Objectives: To examine whether the agreement between pulse contour and transpulmonary thermodilution cardiac index (CI) measurements is altered by changes in vascular tone within an up to 6-hr calibration-free period.
Design: Observational study.
Setting: Medical intensive care unit of a university hospital.
Patients: Fifty-nine critically ill patients.
Interventions: None.
Measurements and main results: Data from 59 critically ill patients equipped with a PiCCO device were retrospectively analyzed. The database contained the transpulmonary thermodilution CI (CI(T)) value obtained at each time point the device was calibrated and the pulse contour CI (CI(PC)) value recorded immediately before this time point. Seven subsets of CI pairs were defined according to intervals of time elapsed from the previous calibration (within the first 30 mins, between 30 mins and 1 hr, and every hour up to 6 hrs). In the whole set of 400 CI pairs, CI(PC) correlated with CI(T) (r2 = .68, p < .001). The bias +/- SD was 0.12 +/- 0.61 L/min/m2, and the percentage error was 35%. Among the seven time-interval subsets, the percentage error was <30% only in the two first ones (27% and 26%, respectively). When changes in systemic vascular resistance by >15% occurred (129 times), CI(PC) correlated with CI(T) (r2 = .64), the bias +/- SD was 0.12 +/- 0.62 L/min/m2, and the percentage error was 36%. In the subset of CI pairs recorded within the 1-hr calibration-free period while vascular resistance changed by >15% (n = 32), the bias +/- SD was 0.04 +/- 0.47 L/min/m and the percentage error was 29%.

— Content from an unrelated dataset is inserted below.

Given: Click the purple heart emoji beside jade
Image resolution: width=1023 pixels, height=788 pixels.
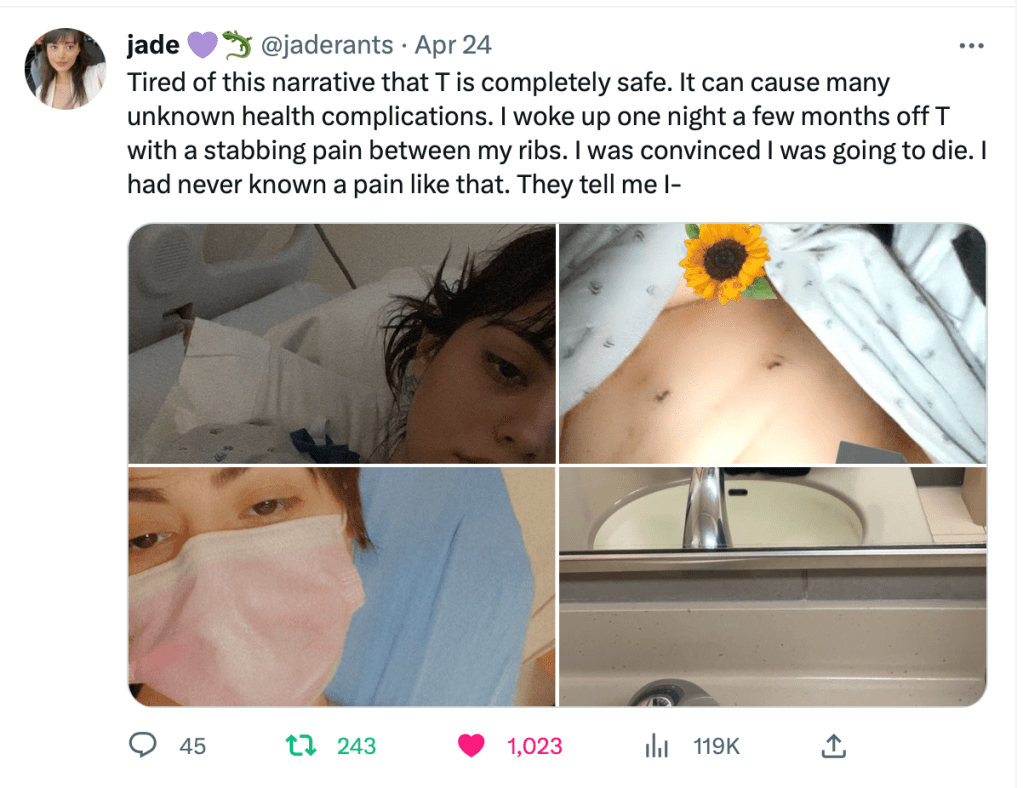Looking at the screenshot, I should pyautogui.click(x=203, y=45).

Conclusions: Our study in critically ill patients suggests that the agreement between pulse contour cardiac output and transpulmonary thermodilution cardiac output was not significantly influenced by changes in vascular tone. However, after a 1-hr calibration-free period, recalibration may be encouraged. Such a procedure provides helpful information drawn from other thermodilution-derived variables.